Mikel INSAUSTI
CRÍTICA «El artista anónimo»

¿Pueden convivir lo viejo y lo nuevo en este mundo?

La filmografía del finlandés Klaus Härö se distingue por el enfoque amable de sus personajes y un clasicismo visual de gran preciosismo. Un equilibrio entre belleza estética y bondad sicológica que le va que ni pintado a “El artista anónimo” (2018), obra cristalina que presenta el debate entre lo viejo y lo nuevo tanto desde su vertiente cultural como de la puramente humana. El arte y la vida van de la mano por la vía del entendimiento entre opuestos, a través de una relación intergeneracional en la que un abuelo y un nieto se encontrarán dentro del terreno neutral de una galería o exposición de cuadros. Ahí se demuestra que el aprendizaje es igual de válido para jóvenes que para ancianos, gracias a la naturaleza intercambiable de los conocimientos, habilidades y sentir de cada cual.

El joven Otto (Amos Brotheurs) representa la capacidad de evolución y transformación, ya que trabajando en el estudio de pintura del abuelo puede dejar atrás el mal ambiente que le ha llevado a ser condenado por un juez de menores a terapia ocupacional. El octogenario Olavi (Heiki Nousiainen), por su parte, es un ejemplo viviente del amor por la pureza pictórica y su disfrute sincero. El chico le puede aportar una visión desprejuiciada del mundo actual y de las tecnologías, que le saque de su cerrazón intelectual. Y el anciano posee la virtud de mostrarle la honestidad de un oficio que no siempre dependió de marchantes sin escrúpulos.

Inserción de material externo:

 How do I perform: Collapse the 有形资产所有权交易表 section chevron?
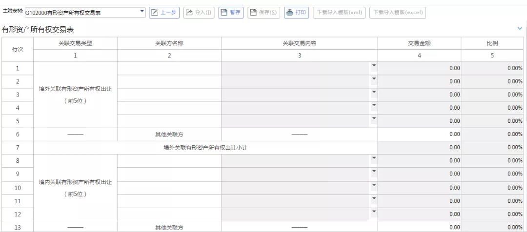pos(519,29)
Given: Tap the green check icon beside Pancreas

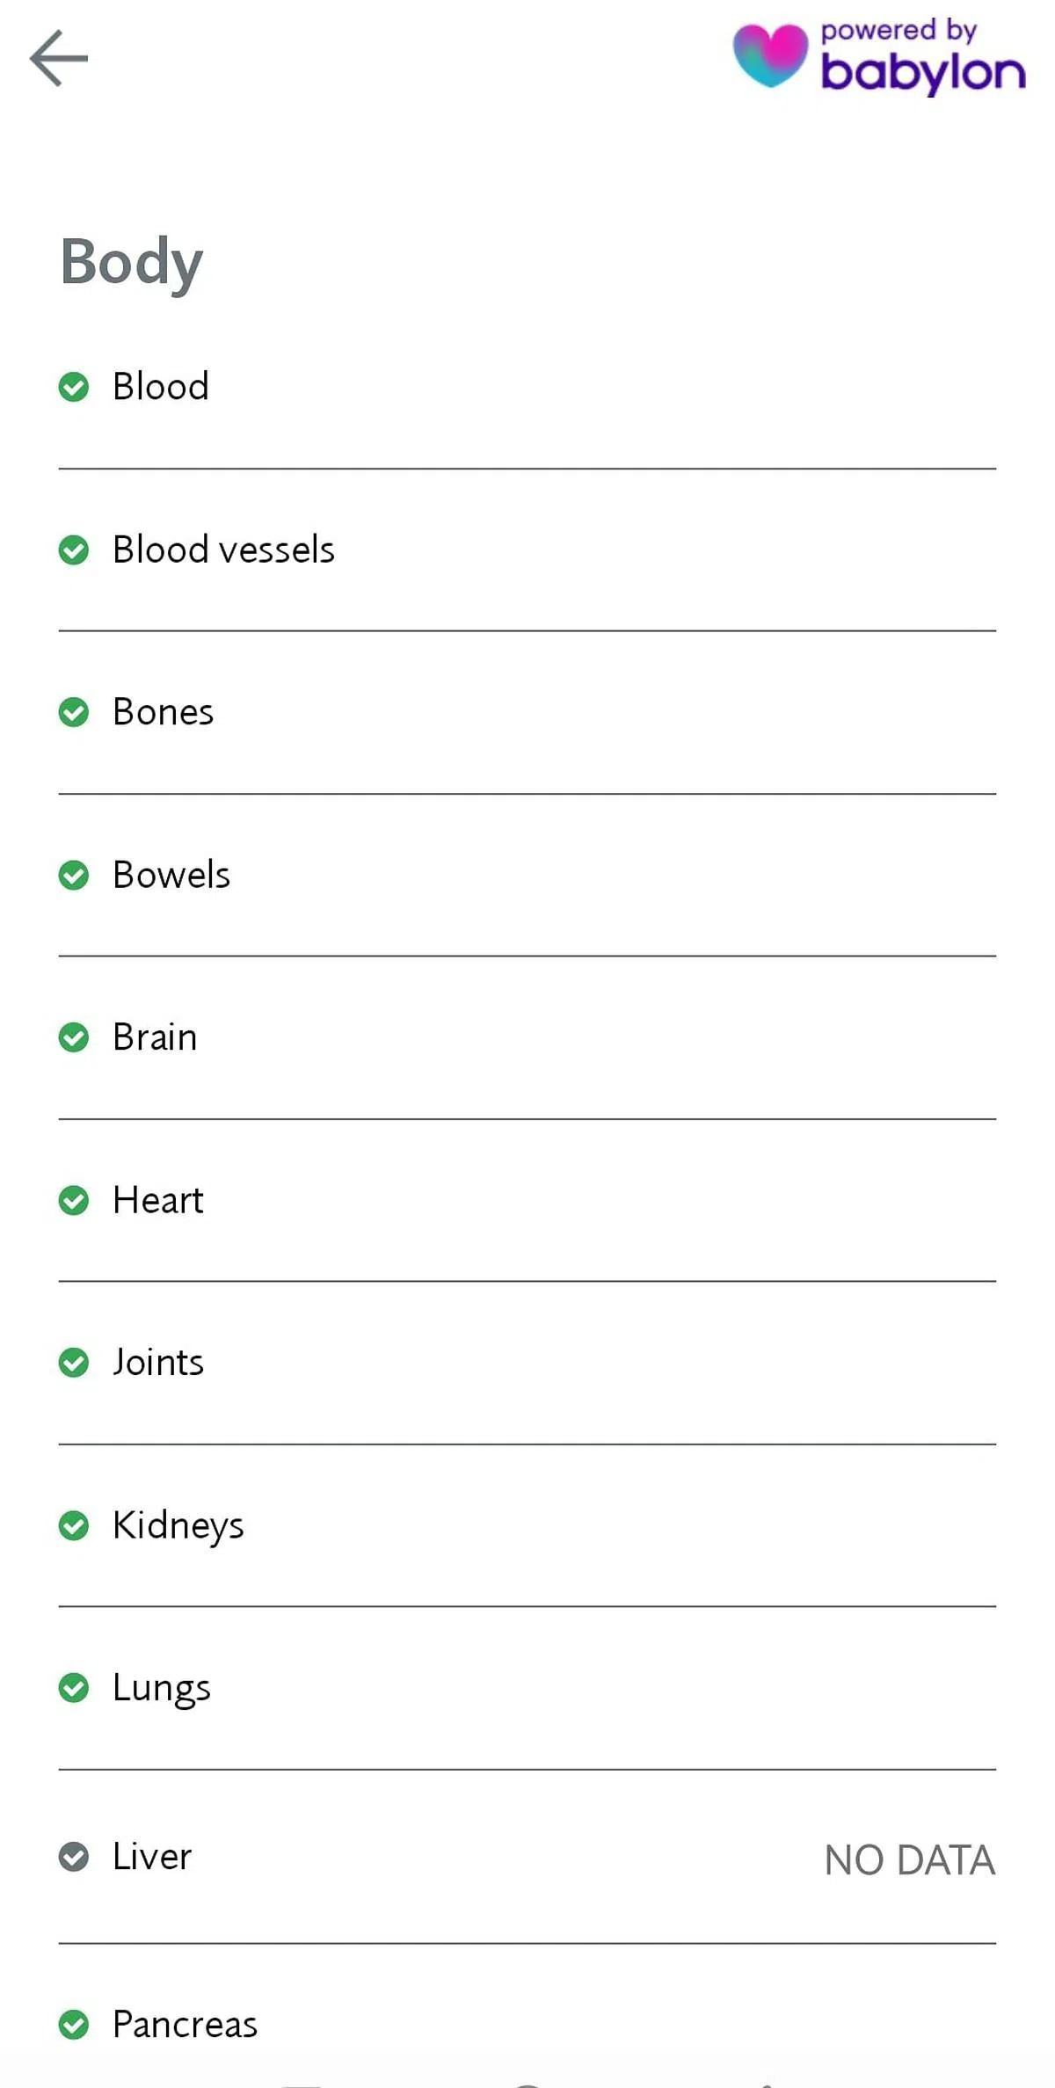Looking at the screenshot, I should click(x=74, y=2024).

La gran obsesión del veteranísimo galerista es la compra en una subasta de un cuadro sin firma, pero que está convencido de que pertenece al pintor ruso Ilya Repin. Como quiera que se trata de un Cristo doliente, lo tiene difícil para revenderlo por su verdadero valor en un país agnóstico. Una interesante derivación hacia la ideologización del arte, que condiciona la apreciación de creaciones por su calidad intrínseca más allá de la significación temporal o contextual que se les pueda dar.